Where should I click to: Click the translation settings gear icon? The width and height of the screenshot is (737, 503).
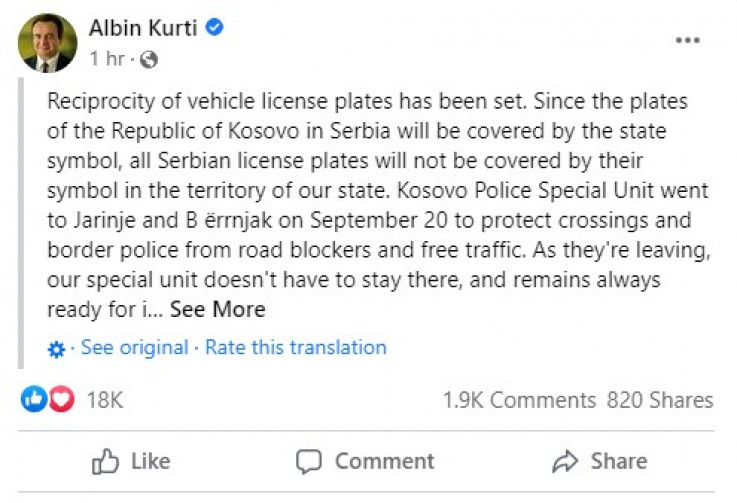pos(57,349)
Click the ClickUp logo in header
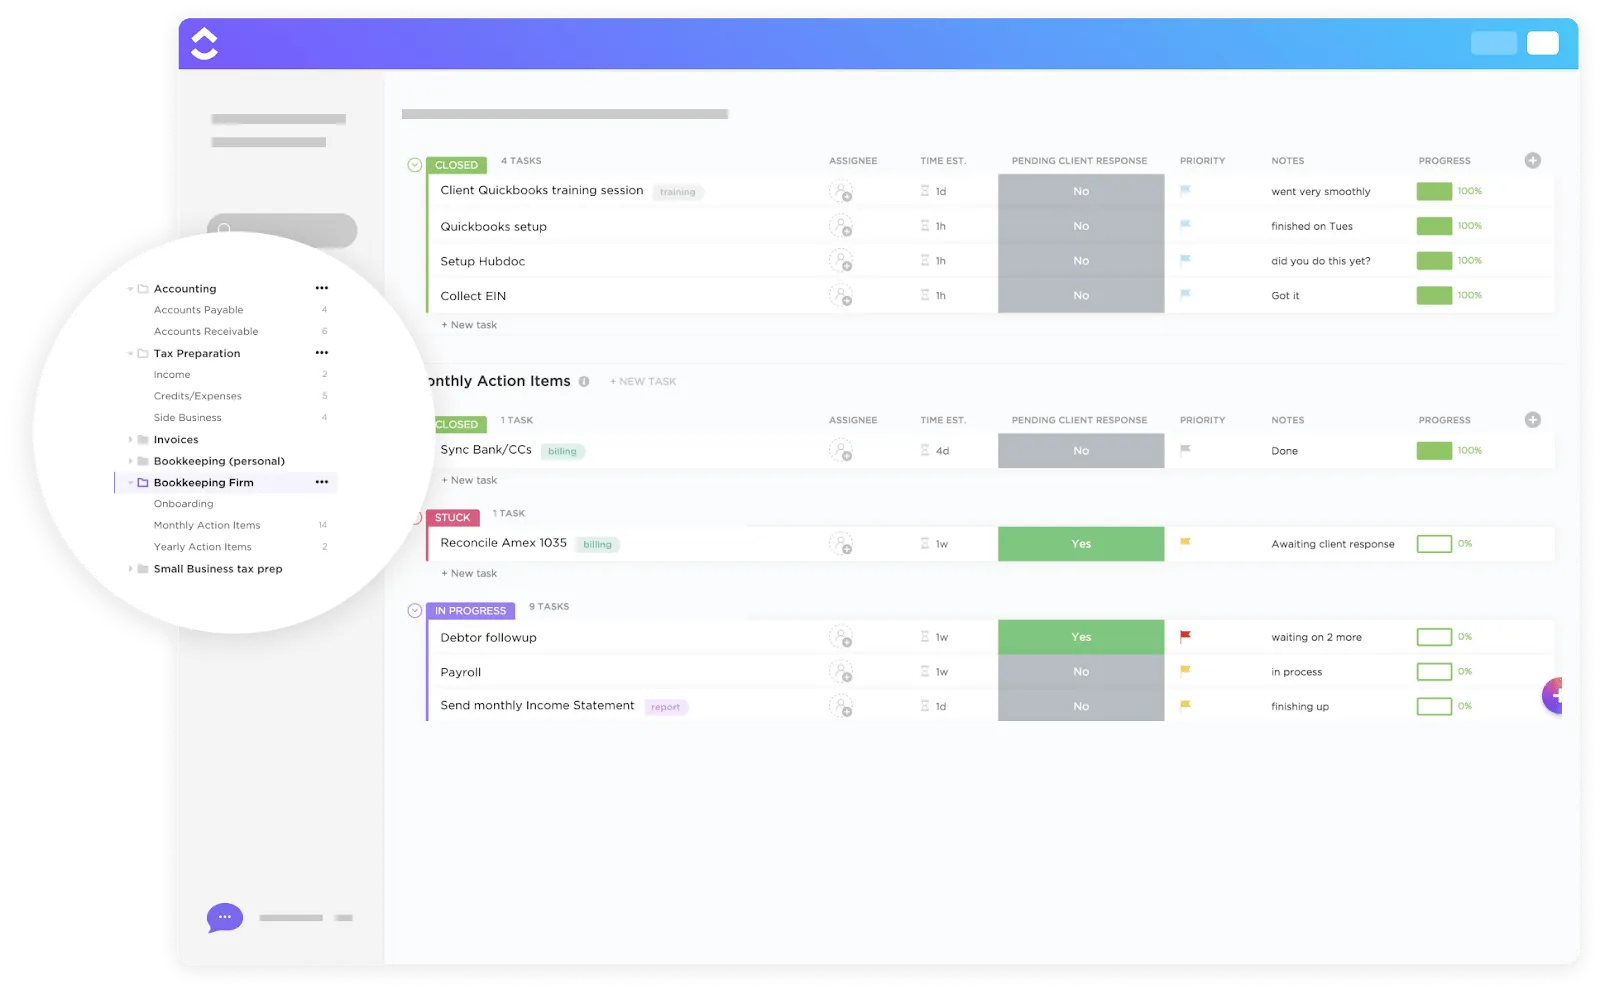 click(x=204, y=43)
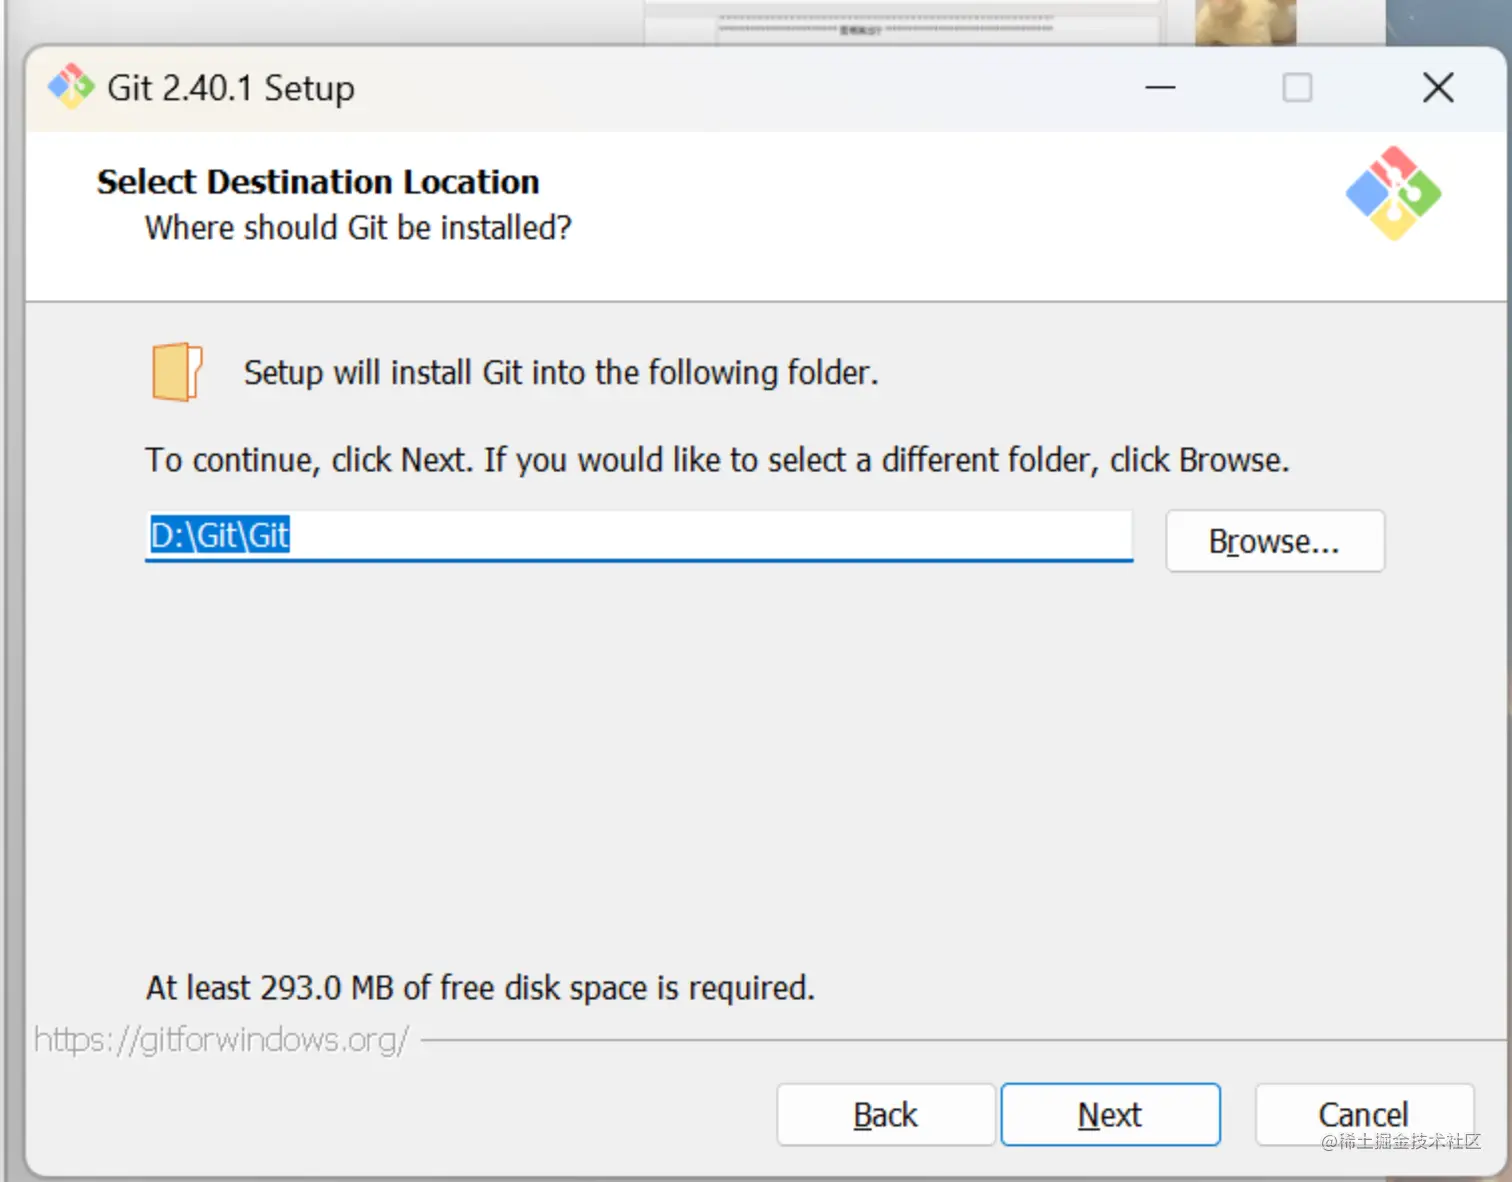Click the "To continue, click Next" instruction text
The width and height of the screenshot is (1512, 1182).
[x=716, y=460]
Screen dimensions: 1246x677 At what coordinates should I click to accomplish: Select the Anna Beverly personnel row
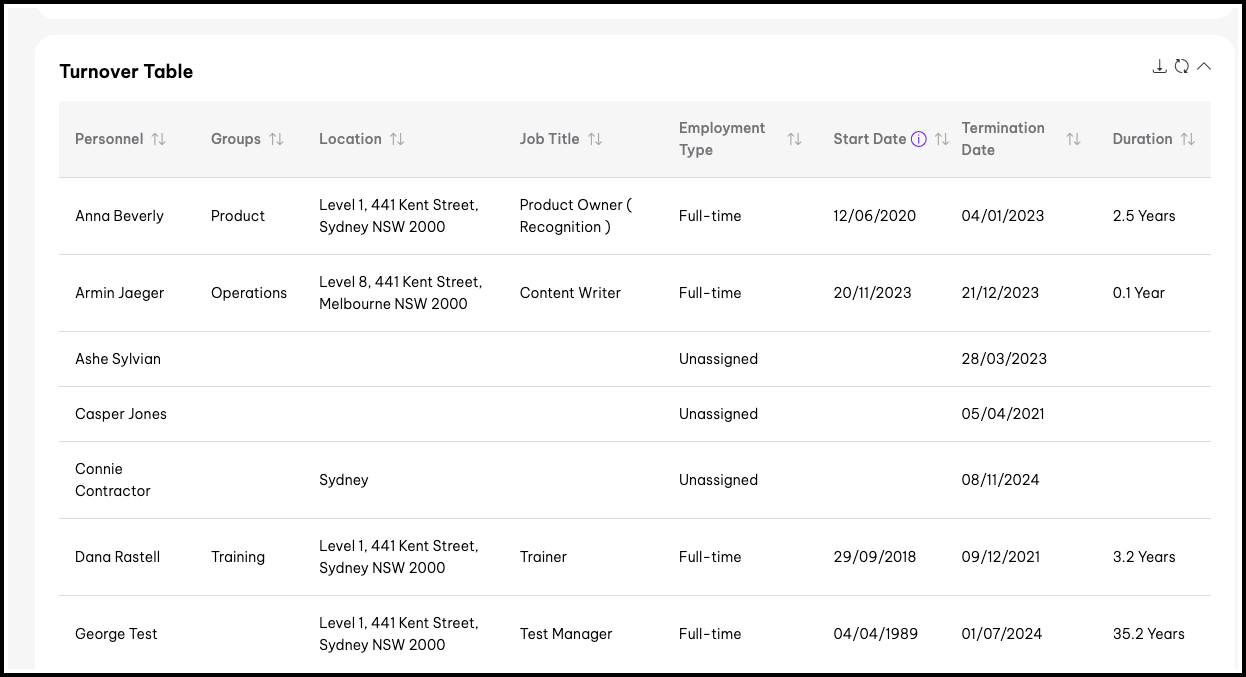tap(119, 216)
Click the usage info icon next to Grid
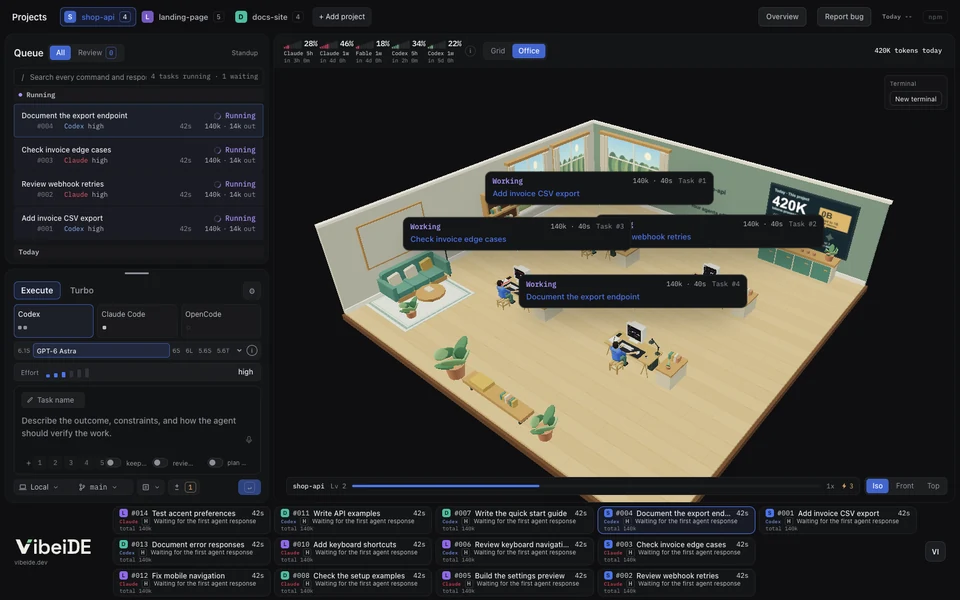 (470, 51)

────────────────────────────────────────

**Exercise directions**
Could you output every record above exactly as written, leaving out the pictures?

**Task response**
Where should I click to: Click the translation settings gear icon? The width and height of the screenshot is (737, 503).
pos(57,349)
Click the ClickUp logo in header
 click(x=204, y=43)
Click the "To continue, click Next" instruction text
The width and height of the screenshot is (1512, 1182).
[x=716, y=460]
Screen dimensions: 1246x677 At what coordinates should I click to accomplish: Select the Anna Beverly personnel row
tap(119, 216)
Click the usage info icon next to Grid
 (470, 51)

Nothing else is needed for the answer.